Atypical at Heart: Uniquely Crafting Dongguan

Why atypical? Well, there aren’t many of them. Artisans that is, crafting their way through our community with their artistic and ingenious minds and hearts.

There are very few expats that have brought their exquisite projects, ambitions and talents to Dongguan in the artistic sense, but those who have, marked the inception of something innovative and beautiful, skillfully injecting a piece of themselves into our dynamic city.

Dongguan is renowned for its vast shoe industry, numerous education institutions and diverse food and beverage businesses, but what also marks its modern innovation is its distinctive pioneers that once-upon-a-time built something upon these very foundations. It’s easy to do things the typical way, taking that job because it provides a decent salary or because you know someone in the right position to endorse you; but what is rare and fundamentally the essence of our true selves, is following the path that is right for us as individuals. For example, many expats come to Dongguan to make a successful living through teaching. A great opportunity. In my opinion however, this is even better if teaching is your long-term goal, or you are gaining experience to lead onto further related opportunities. For some, it’s just a “limbo stage,” until they realize the reality of their desires and that’s okay, it’s normal. However, at the end of the day, we all have had ambitions and dreams at least at some point in our life, and we are all capable of making them happen. Let me ask you a question. What did you used to do when you were very young and had free time? Think back to before there were problems or pressure, before you had real life to deal with. When you had the freedom to choose what to do with your time, what did you choose? It’s funny because I used to write, a lot. And here I am.

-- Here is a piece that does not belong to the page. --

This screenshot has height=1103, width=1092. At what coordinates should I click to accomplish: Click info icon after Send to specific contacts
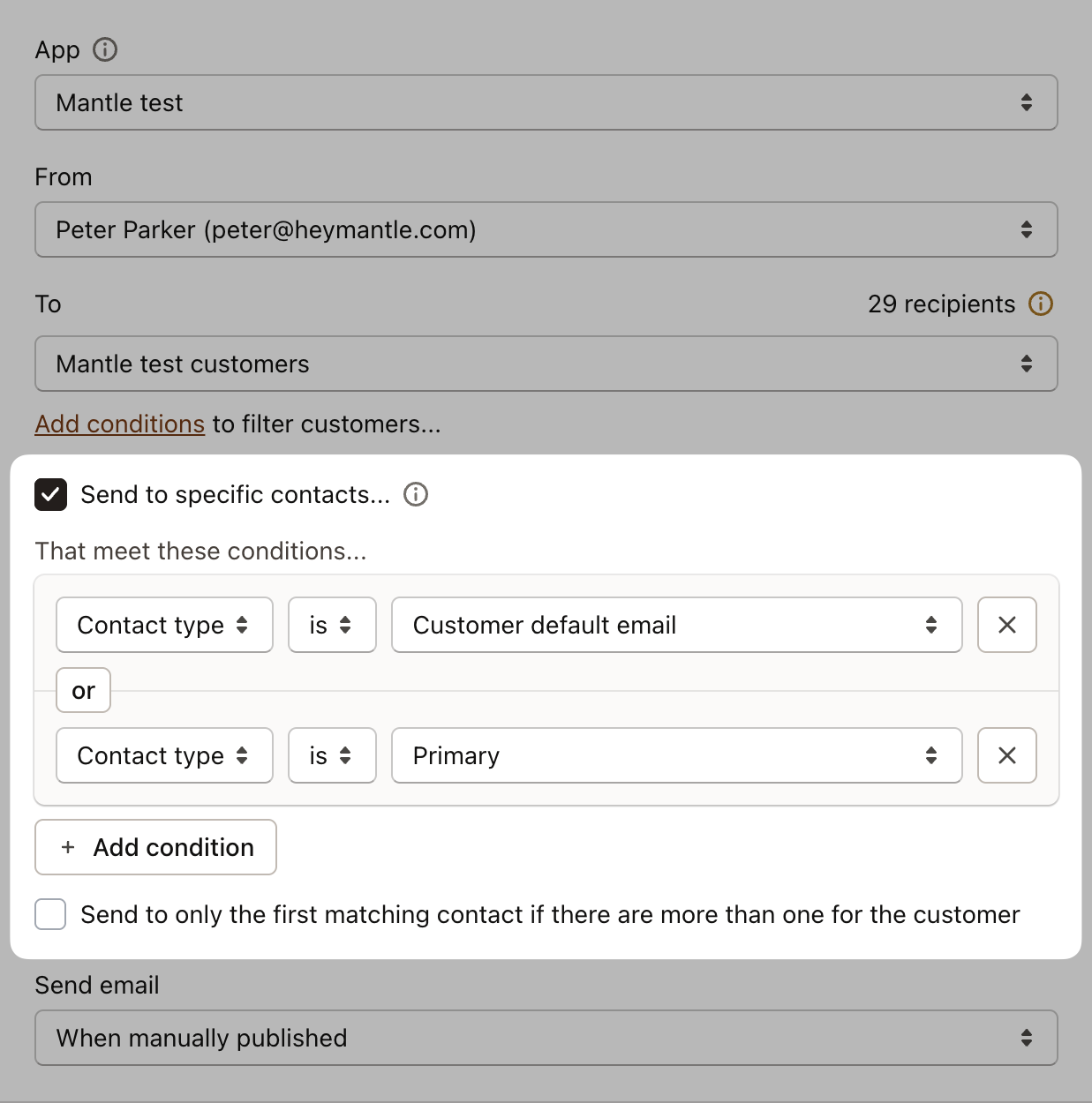coord(415,494)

They exclusively built their own domains for the community to become a part of, something which is 100 percent inspiring.

Aligning with this notion, our artisans found a way to craft their art into our beloved city. Expressing their creativity through imaginative and technical skill, these one percenters exclusively built their own domains for the community to become a part of, something which is 100 percent inspiring.

Before we go on to explore glass blowing to fashion design and painting, something resonated regarding our creators. From my observations, it seems that a common denominator involved maintaining or rekindling childhood hobbies or passions, just like what I mentioned earlier. I believe there is a great personal story behind the trail of each artist. Also, the view of strong intentions to make parents or role models proud. Perhaps this is why great risks are taken. I believe in the correlation between art and strong emotion and I found the seemingly paradoxical amalgamation of confidence and humility quite charming.

Fabiano Zanchi
Blowing glass is a fine art, and one that is extremely challenging, dexterous and spectacular in terms of its process and its results. I sat down with Italian glassmaker Fabiano Zanchi and was enlightened by his words. Fabiano is experienced in lighting specifically and impressively became known as the youngest glassmaker in lighting on Murano—a small island by Venice renowned for artistic glassmaking. He now manages a workshop in Dongguan and admitted that the biggest challenge for him was adapting to the management side of things. This makes sense for someone who is naturally an artist, rather than a manager.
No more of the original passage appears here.